Over the years I’ve made a bunch of overtone versions of traditional Irish sean nós songs as a way of discovering new things in them and me. In the unaccompanied vocal sean nós tradition, a lot of play is made of the cracks between the notes, something that intrigues me. I’ve been especially obsessed by Táim sínte ar do thuama (I am stretched on your grave) - a song about obsession! 

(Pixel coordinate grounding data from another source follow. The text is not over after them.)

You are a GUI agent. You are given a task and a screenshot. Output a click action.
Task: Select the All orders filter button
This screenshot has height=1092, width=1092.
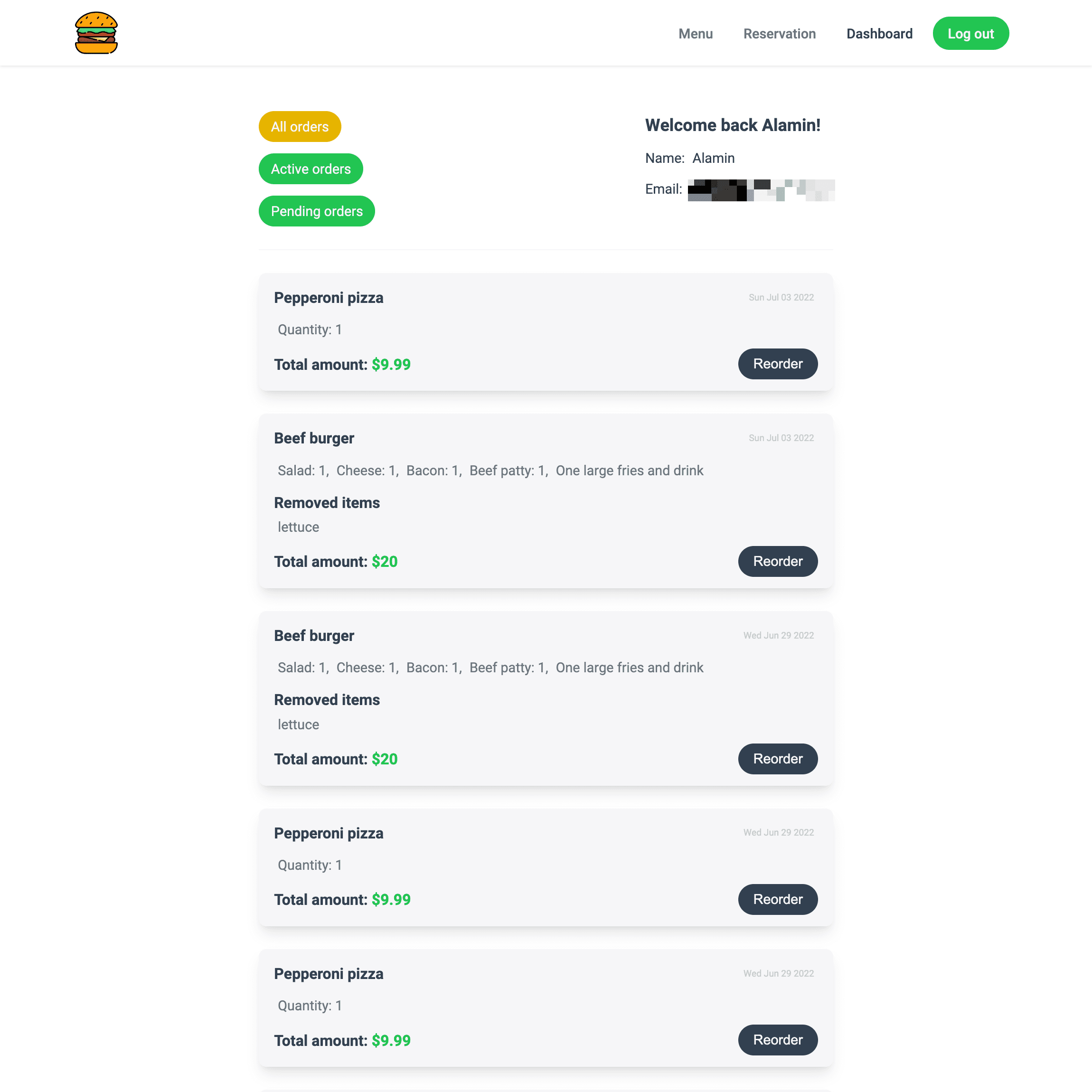[x=300, y=126]
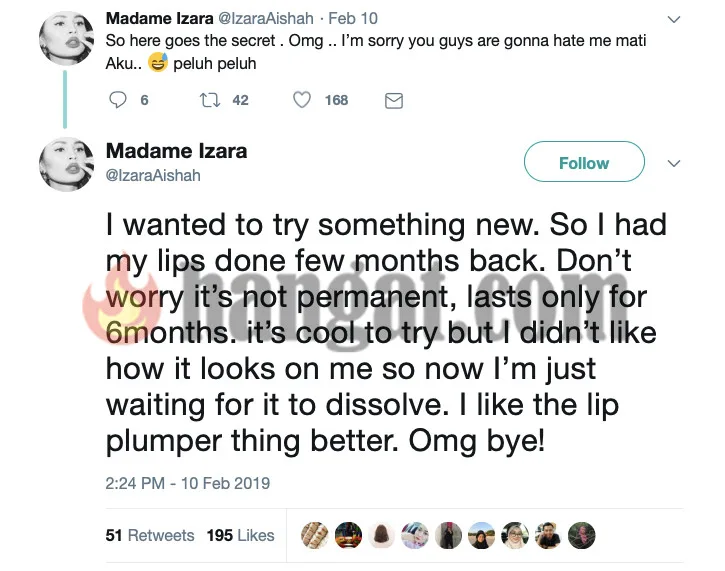Click liker avatar of man in black shirt
This screenshot has height=571, width=725.
(547, 535)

When I started writing this piece for the LA Phil, I had a definite aural image in mind: a pulsating organism that kept shifting in and out of an overtone-based focus, brightening and darkening.  But I needed something concrete, almost like an urlinie, to guide me in this pursuit, and that’s when I thought of the melodic shape of Táim sínte. You see, it shifts ever so slightly from verse to verse to account for the words, and yet remains clearly the same thing. I took this approach to a logical extreme, inspired by the notion of “sínte”, stretching and contracting the melodic shape, making versions where all the melodic notes exist as overtones of one governing fundamental, stretching out on top of the fundamental as it were, to more complex ones with shifting fundamentals, almost akin to functional harmony with changing bass notes.  These fractal shapes informed the material of the piece, and indeed the shape of individual sections is often a kind of magnification of a shape of a small phrase, so despite the fact that the surface of my piece sounds nothing like sean nós music, it exerts an influence on the structure of the piece. Overcasting is in five sections, connecting continuously, transforming into each other – like weather systems over the Atlantic - eventually evaporating.

Special thanks are due to Hannah Miller and the late Matt Marks, both who gave me exhaustive advice – over email – on the various practicalities of horn harmonics.